START

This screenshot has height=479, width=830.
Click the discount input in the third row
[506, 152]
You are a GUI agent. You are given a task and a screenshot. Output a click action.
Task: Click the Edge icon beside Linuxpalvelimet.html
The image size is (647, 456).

END

What you have to do:
Will you print all of the rows above again, line for line and unchanged?

Result of the exercise:
This screenshot has height=479, width=830.
Click the discount input in the third row
[506, 152]
You are a GUI agent. You are given a task and a screenshot. Output a click action.
Task: Click the Edge icon beside Linuxpalvelimet.html
The image size is (647, 456).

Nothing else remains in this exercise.